▶ [WHAT YOU NEED TO DO]: Quote, word for word, only the lines running from the line with "The width and" through the end of the listing. Leave out the pictures.

- - - -

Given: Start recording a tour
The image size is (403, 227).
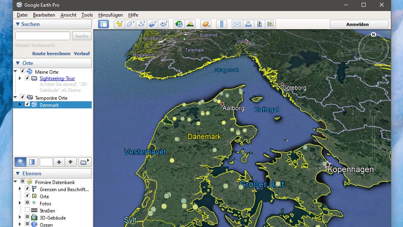Looking at the screenshot, I should click(164, 24).
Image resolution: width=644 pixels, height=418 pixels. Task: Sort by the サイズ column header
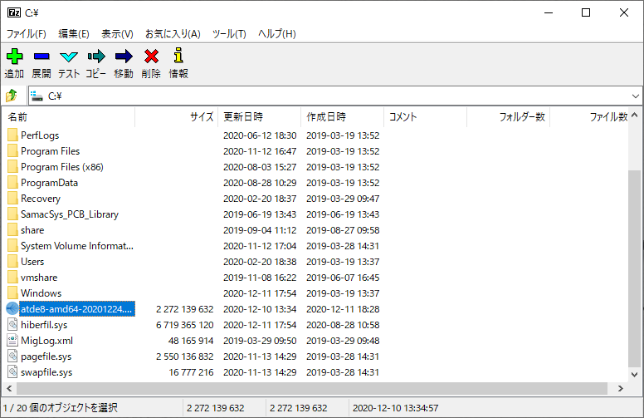point(201,117)
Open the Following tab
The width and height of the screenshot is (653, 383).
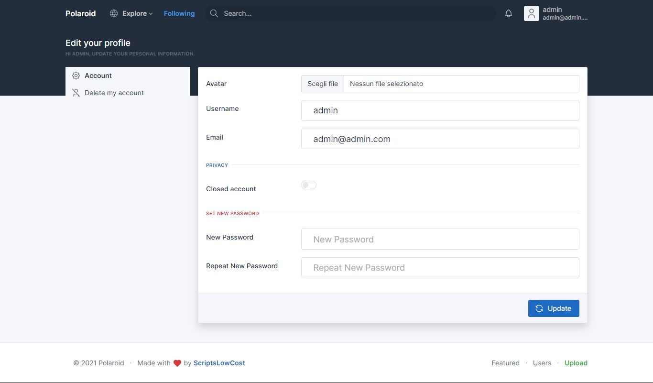[179, 13]
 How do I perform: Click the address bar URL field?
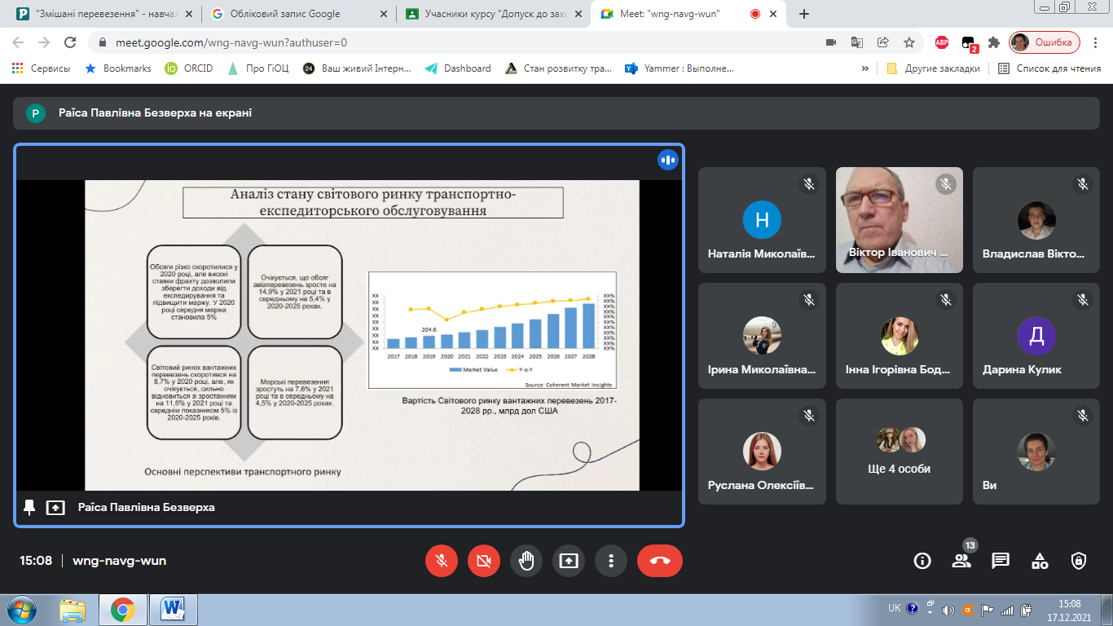tap(456, 42)
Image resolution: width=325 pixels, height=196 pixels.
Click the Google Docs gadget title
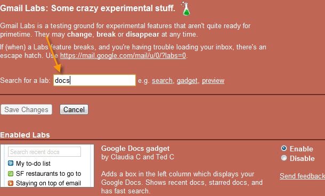[135, 149]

- - - -

▶ [SOLUTION TO THE PROBLEM]:
The width and height of the screenshot is (653, 383).
[179, 13]
 How do I perform: Click the address bar URL field?
tap(456, 42)
Image resolution: width=325 pixels, height=196 pixels.
Click the Google Docs gadget title
[135, 149]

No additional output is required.